- [Task requirements]: Would you please copy each line below that includes the string "computer"?

- [Listed entries]:
[Start of Attachment]
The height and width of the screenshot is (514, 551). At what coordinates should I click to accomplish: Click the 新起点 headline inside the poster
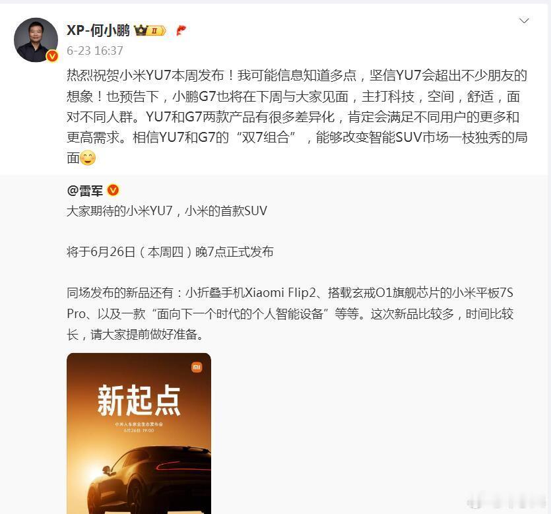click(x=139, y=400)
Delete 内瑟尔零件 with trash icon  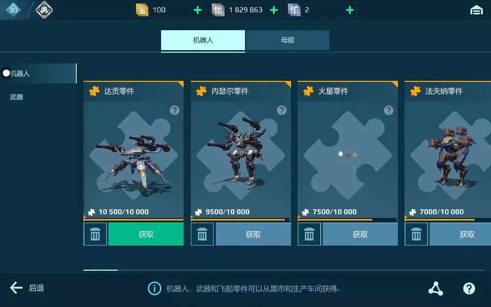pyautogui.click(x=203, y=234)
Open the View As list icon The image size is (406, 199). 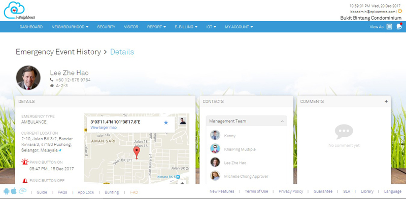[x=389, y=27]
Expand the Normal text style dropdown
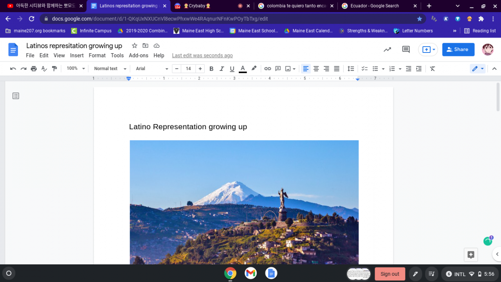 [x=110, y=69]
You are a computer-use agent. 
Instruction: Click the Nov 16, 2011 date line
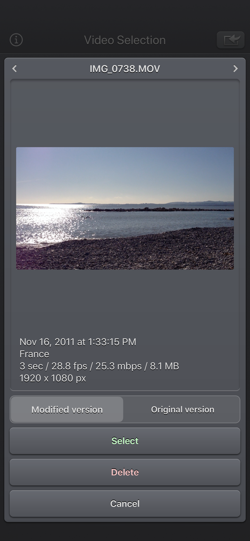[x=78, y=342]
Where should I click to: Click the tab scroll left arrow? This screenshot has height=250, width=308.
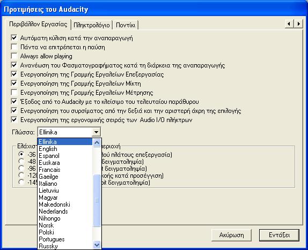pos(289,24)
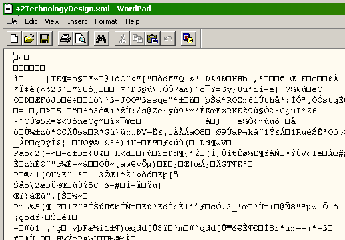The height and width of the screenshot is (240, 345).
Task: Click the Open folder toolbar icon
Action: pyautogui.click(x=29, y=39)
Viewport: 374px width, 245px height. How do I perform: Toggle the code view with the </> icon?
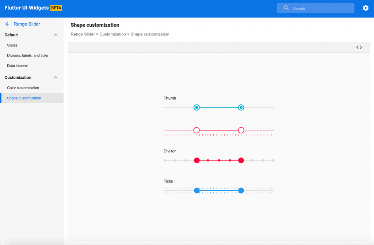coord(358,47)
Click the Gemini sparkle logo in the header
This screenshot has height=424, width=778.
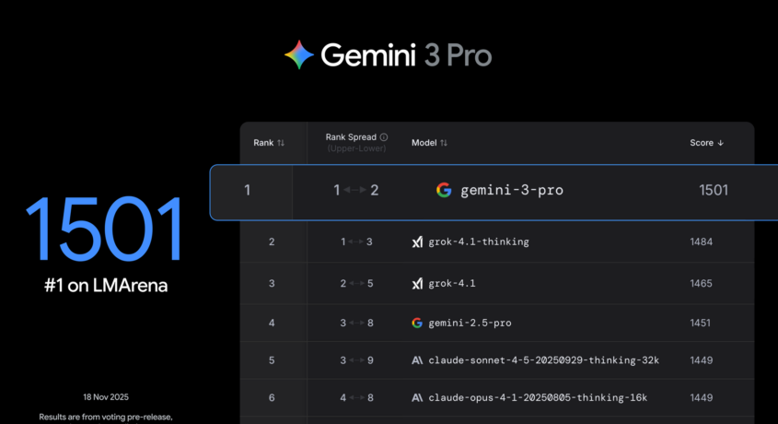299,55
[End of Attachment]
[Start of Attachment]
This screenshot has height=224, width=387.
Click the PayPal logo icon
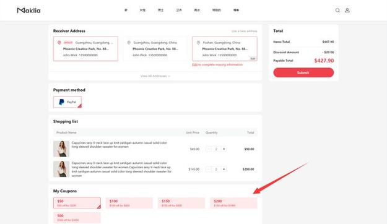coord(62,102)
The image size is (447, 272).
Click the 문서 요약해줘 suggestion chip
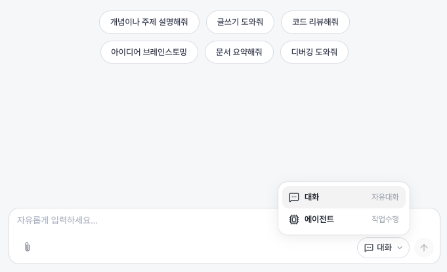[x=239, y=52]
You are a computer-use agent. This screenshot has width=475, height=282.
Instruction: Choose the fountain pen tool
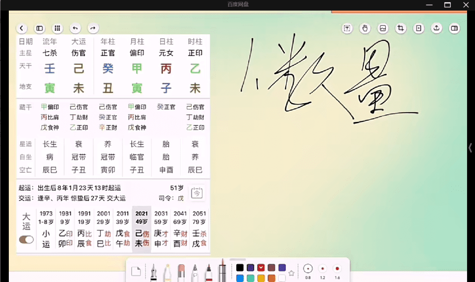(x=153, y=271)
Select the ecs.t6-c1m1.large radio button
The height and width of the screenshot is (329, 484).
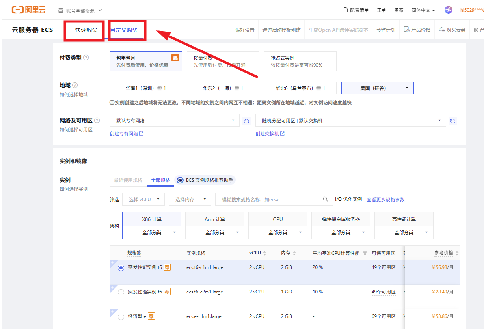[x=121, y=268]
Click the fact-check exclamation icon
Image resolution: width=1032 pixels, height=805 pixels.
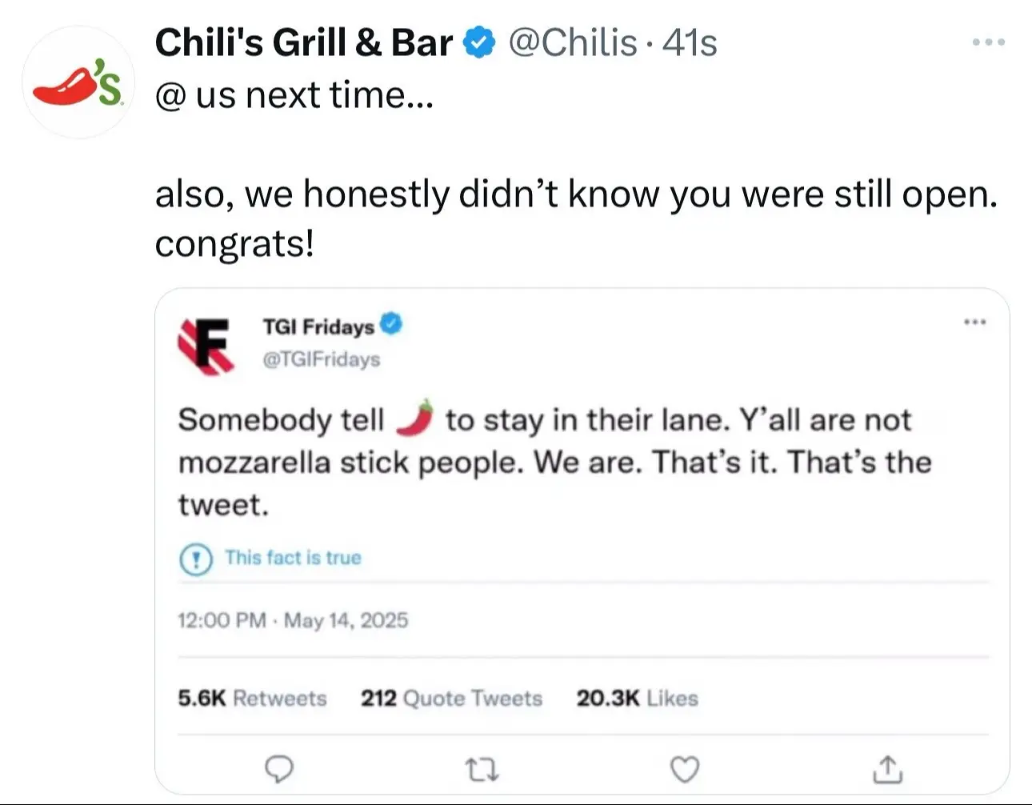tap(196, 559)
[End of Attachment]
- [Response for this exercise]:
You are a computer-use agent. 
You are a computer-use agent. This screenshot has width=475, height=282.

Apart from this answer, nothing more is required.